What do you mean by "to stay relative to your own frame"? Suppose we lived in a universe where the laws of physics were different, where clocks slowed down depending on their speed relative to some preferred frame (say, the frame of the ether) while rulers did not shrink. Certainly if this were the case, observers in different frames would not measure the same speed of light if they used their own rulers and clocks. But in terms of their perceptions, their clocks would still appear to tick at the normal rate (since the rate of their brain processes changes along with the clocks), and their rulers would still appear to measure length normally.

Last edited: Oct 13, 2006
22. Oct 13, 2006

### petm1

I said; "I do not see my own time dilation, not because it is not there, it is because my meter stays proportional to my second at all times."

Every moving frame has time dilation, we may only note it with when viewing another frame and it may be that the time dilation is a product of both frames relative velocity but that does not make my statement false.

23. Oct 13, 2006

### petm1

I must admit, That I have been thinking that the results of any time dilation computation was credited to the other observer's frame, but I think it works out better knowing that we see the total time dilation effect of both observers frames while looking at the other observer.
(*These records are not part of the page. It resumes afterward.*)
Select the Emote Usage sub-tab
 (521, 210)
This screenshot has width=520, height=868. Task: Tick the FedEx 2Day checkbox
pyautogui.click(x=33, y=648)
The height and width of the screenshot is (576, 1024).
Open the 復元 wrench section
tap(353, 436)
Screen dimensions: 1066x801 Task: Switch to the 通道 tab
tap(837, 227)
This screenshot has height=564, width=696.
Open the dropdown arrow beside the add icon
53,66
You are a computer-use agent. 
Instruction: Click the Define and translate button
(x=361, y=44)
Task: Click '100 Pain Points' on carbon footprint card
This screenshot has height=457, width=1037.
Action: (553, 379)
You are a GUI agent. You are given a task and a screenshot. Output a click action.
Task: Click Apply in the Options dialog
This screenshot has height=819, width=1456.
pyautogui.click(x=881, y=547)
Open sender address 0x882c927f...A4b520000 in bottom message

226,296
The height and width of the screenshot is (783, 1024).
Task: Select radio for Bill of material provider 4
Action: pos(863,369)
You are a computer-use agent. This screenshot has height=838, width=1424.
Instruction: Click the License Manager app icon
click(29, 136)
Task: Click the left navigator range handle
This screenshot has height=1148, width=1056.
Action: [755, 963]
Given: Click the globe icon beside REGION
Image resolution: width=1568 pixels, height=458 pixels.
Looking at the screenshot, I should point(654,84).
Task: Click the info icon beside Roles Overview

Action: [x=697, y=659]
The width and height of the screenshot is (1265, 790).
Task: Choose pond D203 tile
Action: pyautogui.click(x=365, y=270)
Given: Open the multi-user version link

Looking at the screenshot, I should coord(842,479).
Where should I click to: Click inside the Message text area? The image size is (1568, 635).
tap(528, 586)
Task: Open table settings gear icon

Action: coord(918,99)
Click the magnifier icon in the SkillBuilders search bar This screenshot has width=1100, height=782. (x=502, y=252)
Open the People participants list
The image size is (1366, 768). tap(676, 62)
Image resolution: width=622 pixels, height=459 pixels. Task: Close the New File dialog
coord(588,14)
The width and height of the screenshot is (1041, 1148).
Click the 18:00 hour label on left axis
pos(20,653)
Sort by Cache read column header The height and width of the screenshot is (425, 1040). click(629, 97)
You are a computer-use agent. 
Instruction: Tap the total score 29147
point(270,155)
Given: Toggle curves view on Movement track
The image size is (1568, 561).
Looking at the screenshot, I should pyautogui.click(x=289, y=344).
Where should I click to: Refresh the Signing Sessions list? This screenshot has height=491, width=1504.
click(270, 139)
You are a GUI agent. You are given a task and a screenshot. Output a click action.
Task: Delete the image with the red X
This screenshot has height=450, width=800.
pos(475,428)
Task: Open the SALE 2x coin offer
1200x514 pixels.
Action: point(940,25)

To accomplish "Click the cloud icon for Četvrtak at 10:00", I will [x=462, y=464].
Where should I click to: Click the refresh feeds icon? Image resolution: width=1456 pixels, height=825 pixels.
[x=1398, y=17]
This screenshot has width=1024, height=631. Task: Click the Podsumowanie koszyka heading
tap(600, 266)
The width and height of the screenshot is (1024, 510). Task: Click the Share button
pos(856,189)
If you knew your own velocity then you could discount that portion, like we do for Doppler.

24. Oct 13, 2006

### JesseM

Our own velocity relative to what? Are you trying to argue that we have an absolute velocity, and likewise that there is an absolute truth about how much time dilation we are experiencing?

25. Oct 13, 2006

### petm1

We compare our motion with everything we see and nothing that is at absolute rest and no I don't think that we can know our absolute velocity.

By the way today is the first time that I have tried to use the quote option on this board, up to now I have been putting all quotes between the "." symbol.